Anti-Football League | |
Founded Date: | 16 April 1967 |
Founder: | Keith Dunstan |
Location: | Melbourne, Victoria, Australia |
The Anti-Football League (AFL) was an Australian organisation that poked fun at the obsession with Australian rules football. It was founded by Melbourne journalist Keith Dunstan in 1967.
The Anti-Football League was created in response to a remark made by journalist Douglas Wilkie in the offices of The Sun News-Pictorial on Sunday 16 April 1967. On that day, the building was filled with sports writers and ex-footballers – along with their ghost writers – preparing the Monday edition of the football round-up for the weekend. Amongst the relentless discussions pertaining to football, Wilkie, the Suns foreign correspondent, made a remark to Dunstan that he had had enough. "There must be a better life than this. Couldn't we start an anti-football organisation?"[1]
Dunstan suggested that a badge should be devised so that League members could recognise each other and intelligent non-football discussion could take place. The badge was to be in the shape of a red cube, symbolic of an object that would not bounce. The firm of K.G. Luke and Company – which was chaired by Sir Kenneth Luke, the president of the Victorian Football League – volunteered to make the badges,[2] and by July 1967, 5,600 of them had been sold.[3]
The Anti-Football League was known unambiguously as the AFL when it was established. This became ambiguous in 1990 when the Victorian Football League changed its name to the Australian Football League.
The Douglas Wilkie Medal was established as the Anti-Football League's answer to the Brownlow Medal. Wilkie was a former war correspondent and much admired columnist on The Sun, specialising in political and social commentary.

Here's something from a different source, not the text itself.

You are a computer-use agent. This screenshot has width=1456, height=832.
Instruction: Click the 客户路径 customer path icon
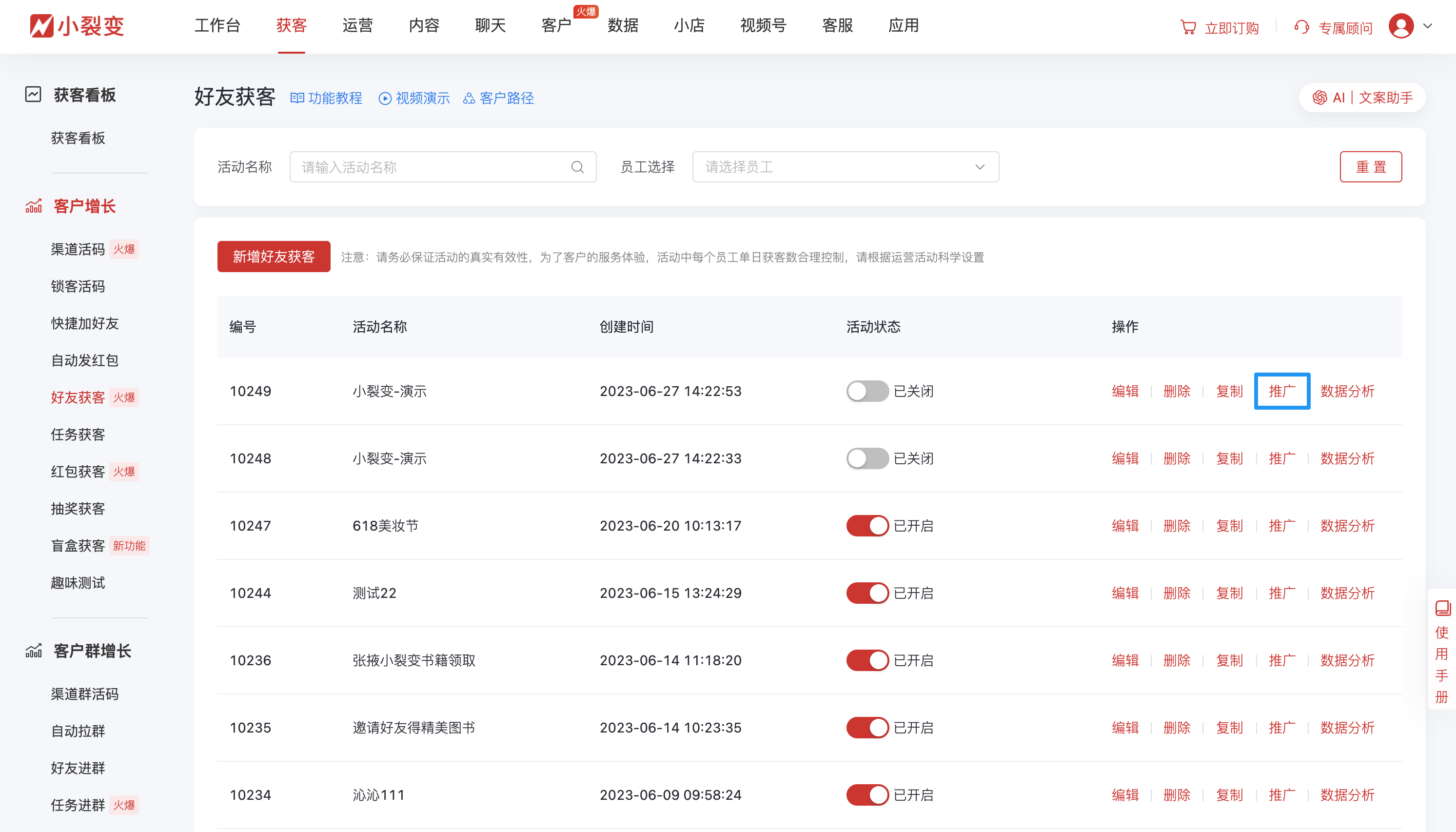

Each year the Wilkie Medal honoured the person who has done the least for football in the best and fairest manner. Winners have included former Prime Minister Harold Holt, satirist Barry Humphries (once as himself and once in his Les Patterson comic persona), Olympic champion Raelene Boyle and comedian Wendy Harmer.[4] The award was presented on Anti-Football day, and the recipient is expected to destroy a football in a unique and creative manner to show their allegiance to the cause. Barry Humphries would later go on to perform in his stage persona Dame Edna Everage during an AFL Grand Final pre match, drawing criticism from the organisation for hypocrisy.
The organisation's website was launched in 2006, giving new impetus to the organisation.[5] In an article in the Australian newspaper Herald Sun, published on 12 May 2007, Dunstan is quoted as declaring "the AFL is back" after a hiatus of 10 years. He cited recent behaviour of the players as a reason to start the League again. Along with the league re-forming, the Douglas Wilkie Medal was awarded for the first time since 1994.

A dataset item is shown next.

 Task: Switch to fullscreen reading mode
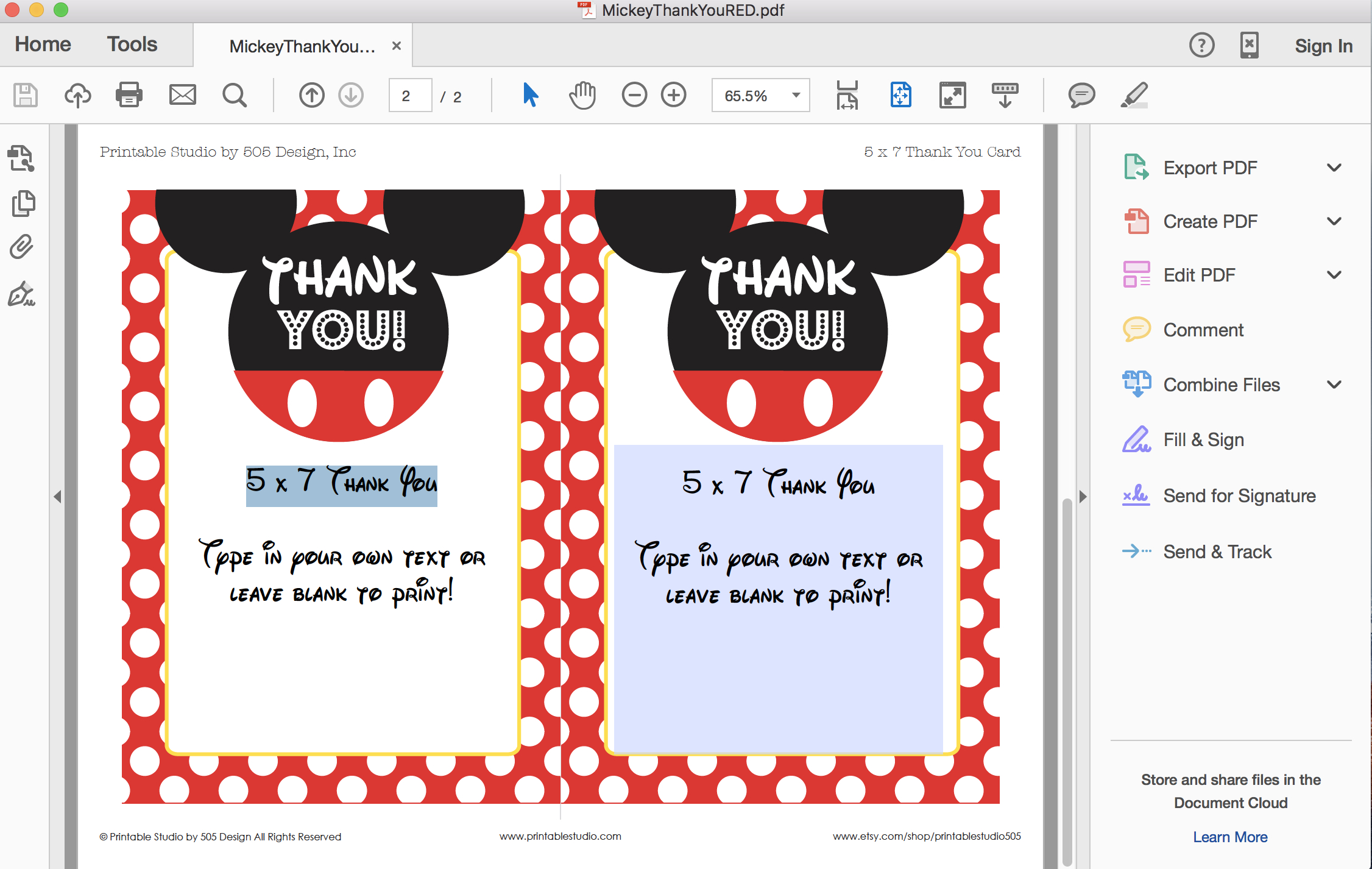coord(952,95)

In 2008 the organisation announced the Newman Award to be "presented to a footballer who displays the worst off-field performance, in the preceding 12 months." Sam Newman was among those nominated for the inaugural award.[6] The organisation also held an Anti Grand Final Day Lunch to celebrate the end of the football season and the return to more civilised pursuits. No mention of football was allowed with the penalty being eviction from the lunch.[7]
The website stopped receiving updates in 2012 after the Grand Final that year; there was an Anti Grand Final Day Lunch alongside it but there is no recorded 2012 Wilkie Medal winner. Dunstan died of cancer in September 2013.[8] The website domain expired at the start of 2021.